Records supplied
◆ ◆ ◆ ◆ ◆

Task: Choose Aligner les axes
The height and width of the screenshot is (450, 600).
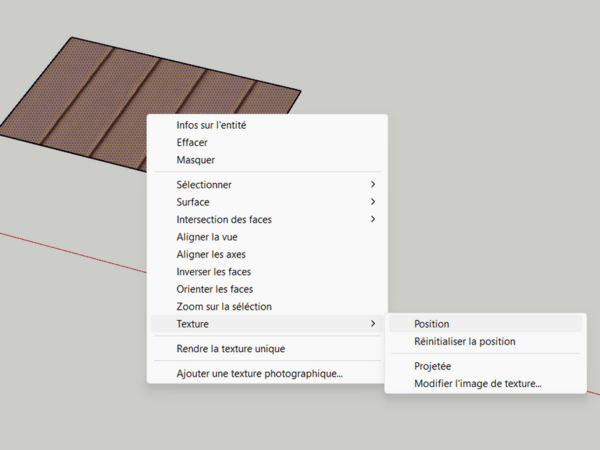Action: (210, 254)
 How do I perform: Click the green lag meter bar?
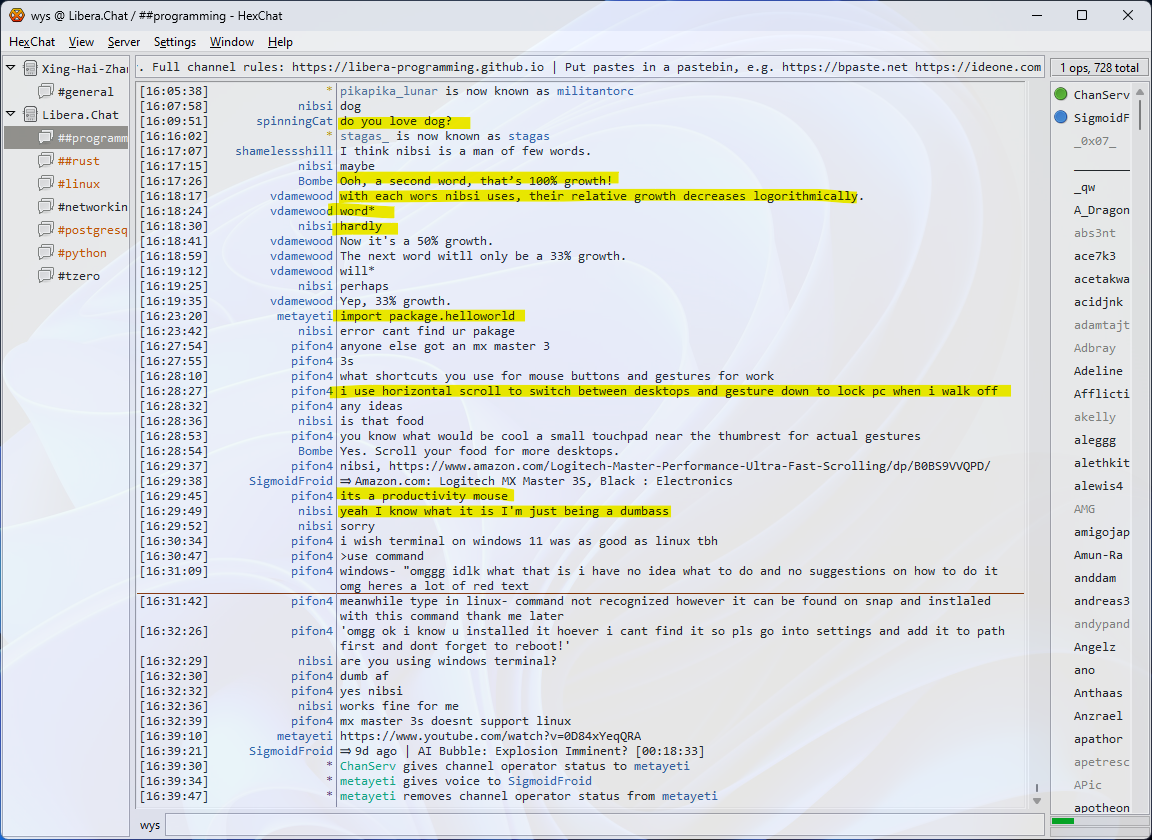click(x=1063, y=821)
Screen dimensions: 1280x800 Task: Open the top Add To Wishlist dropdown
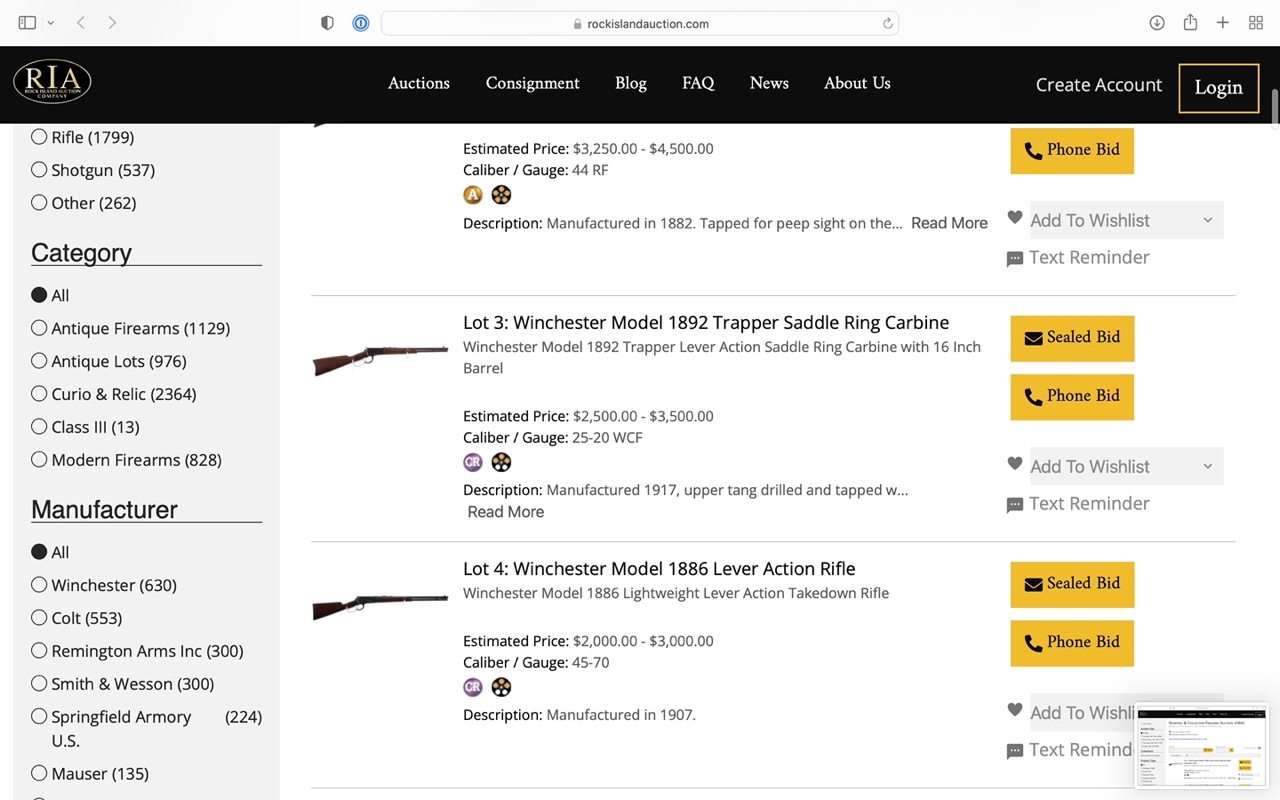point(1126,221)
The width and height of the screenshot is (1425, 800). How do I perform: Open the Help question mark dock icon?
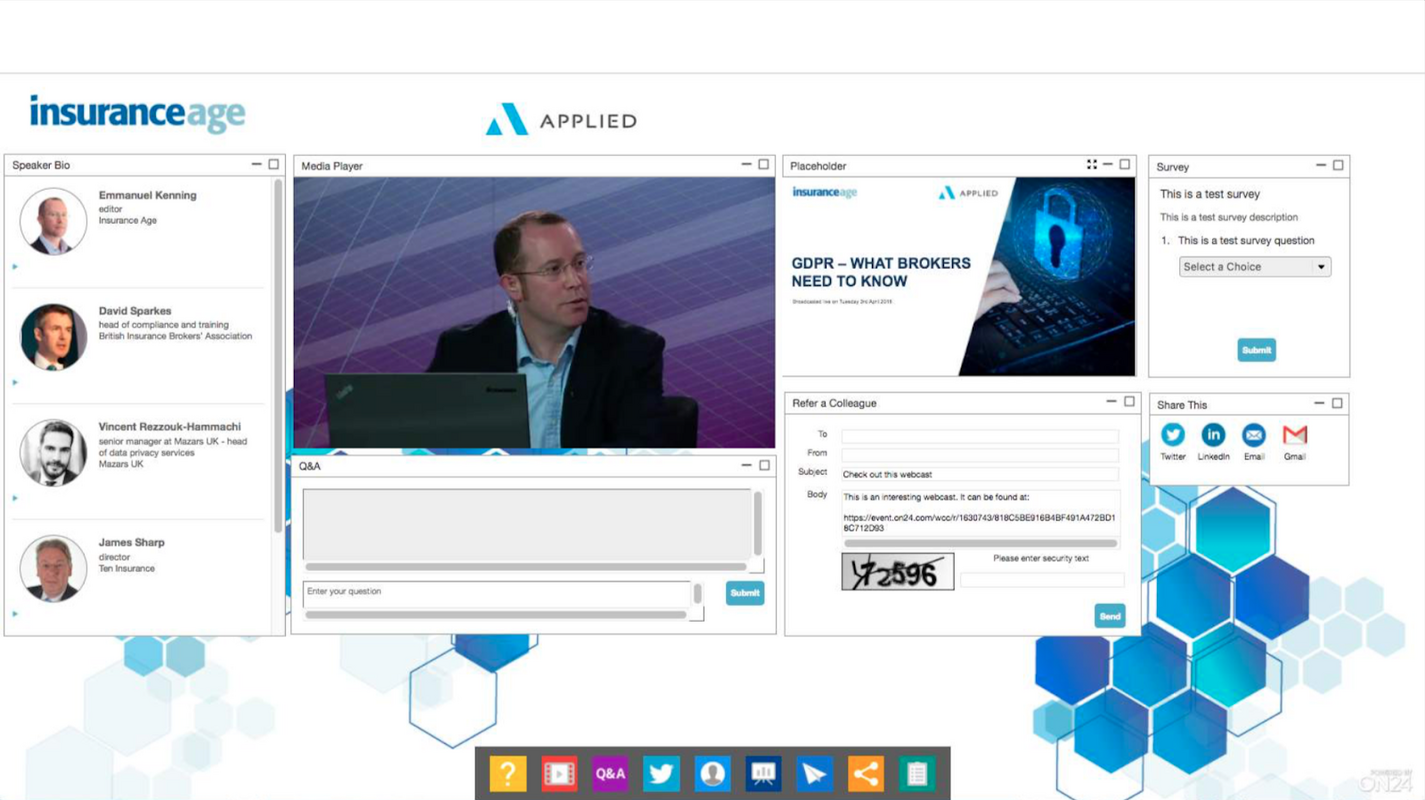tap(508, 772)
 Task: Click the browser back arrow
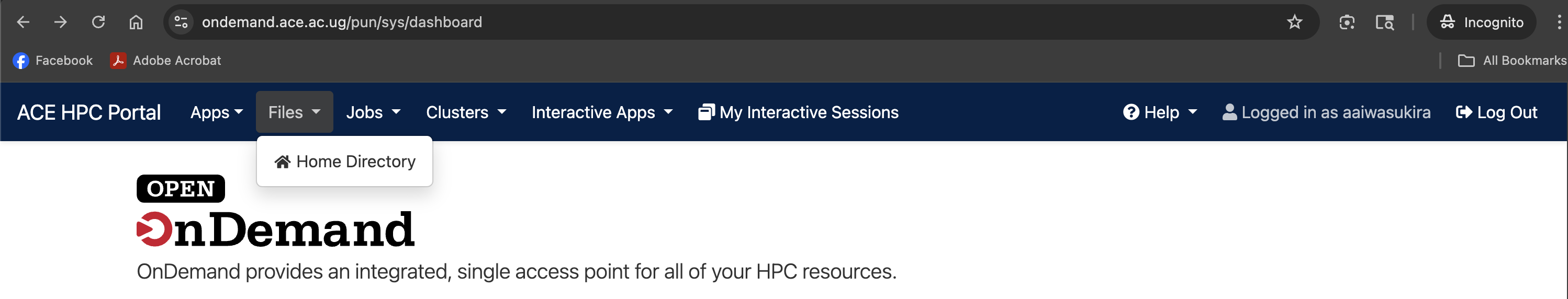pos(23,22)
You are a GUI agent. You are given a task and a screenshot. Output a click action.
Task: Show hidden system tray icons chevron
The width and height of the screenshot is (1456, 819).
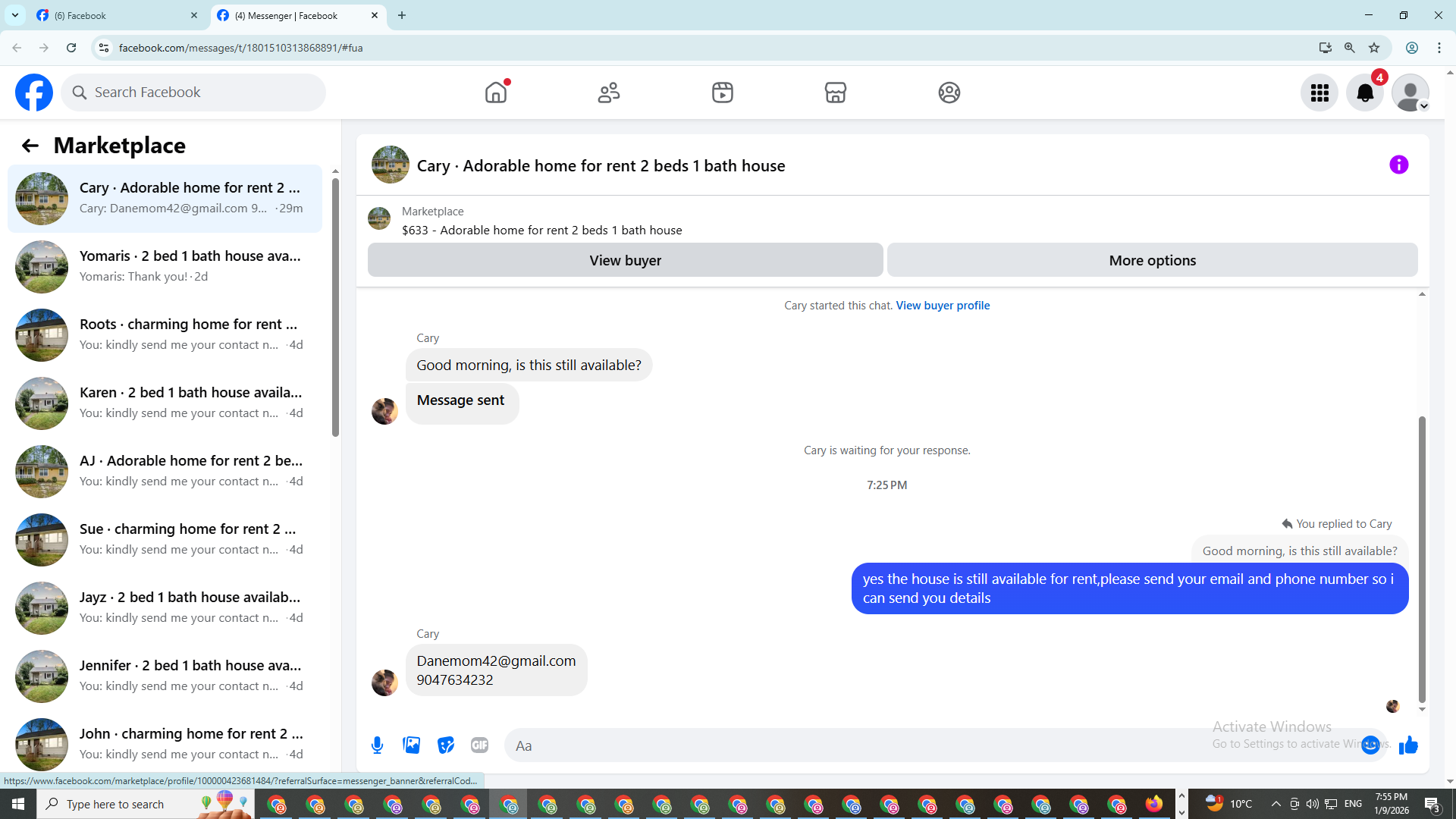tap(1276, 804)
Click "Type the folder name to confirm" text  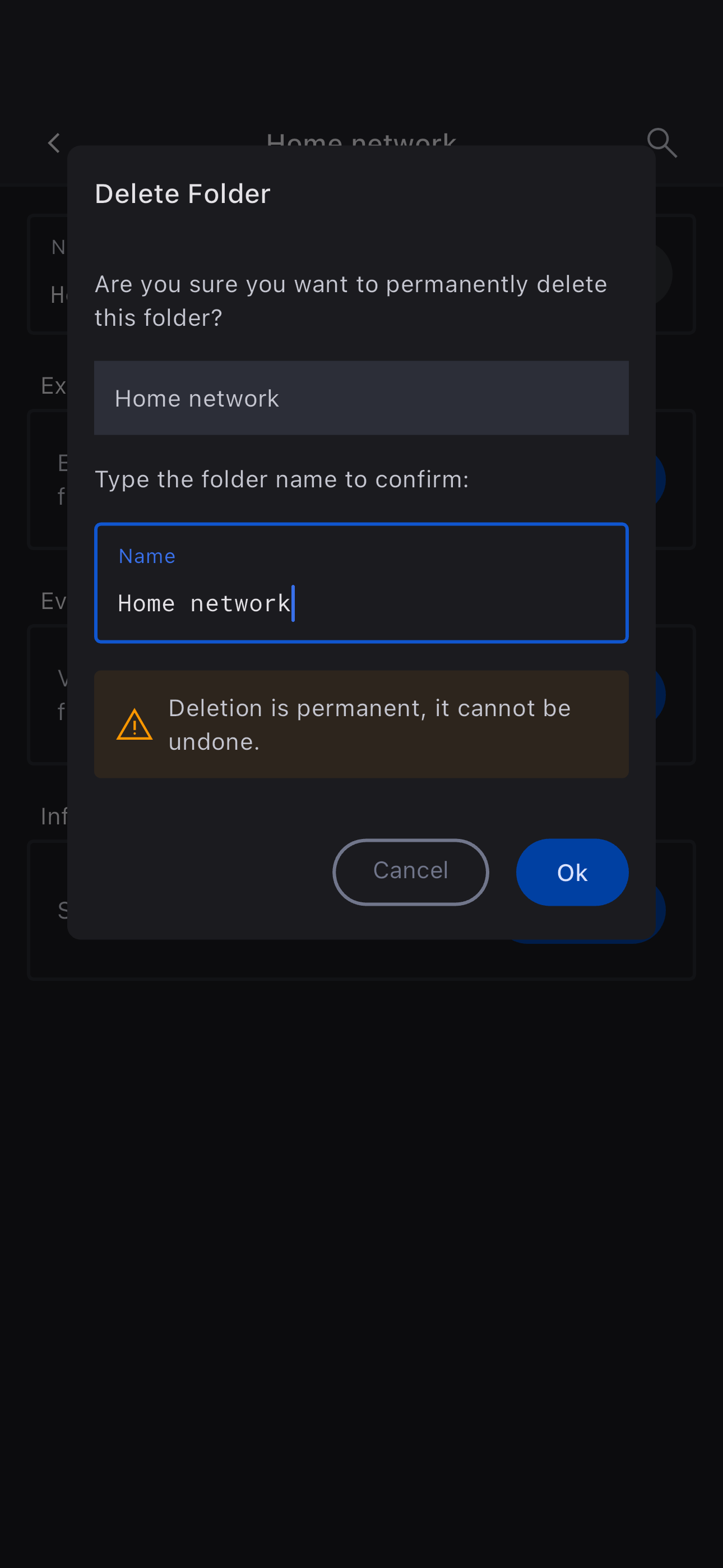282,479
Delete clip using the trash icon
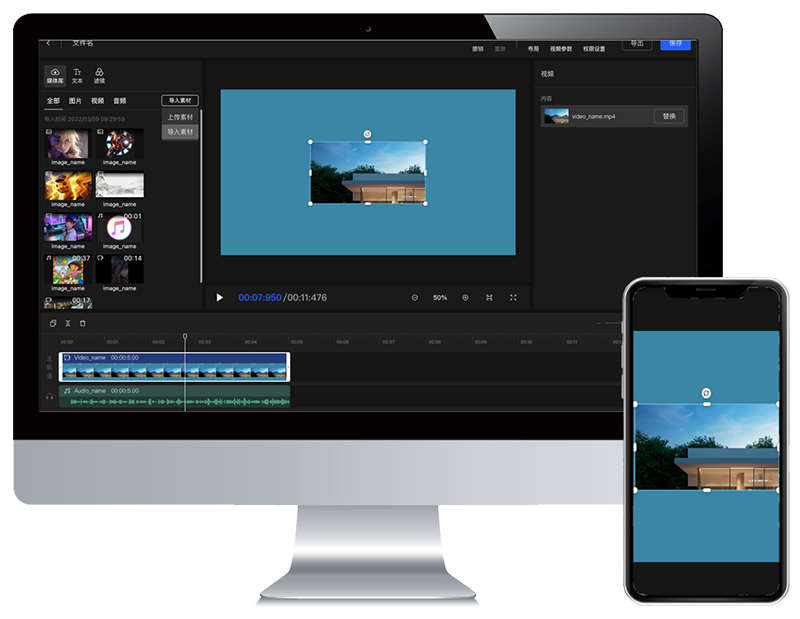 [83, 323]
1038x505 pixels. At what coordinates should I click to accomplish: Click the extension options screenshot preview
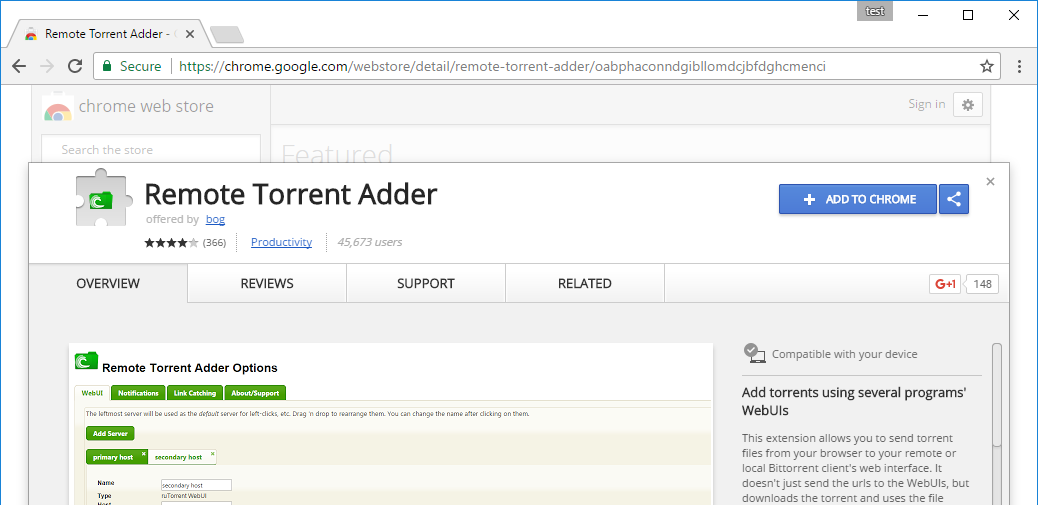390,424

◆ ◆ ◆ ◆ ◆

Set task
Extract each line of the listing above that contains the string "height", copying every such line in full.

Answer to this task
The height and width of the screenshot is (450, 600).
The width and height of the screenshot is (1425, 800). How do I perform: Open the Help question mark dock icon?
The width and height of the screenshot is (1456, 819).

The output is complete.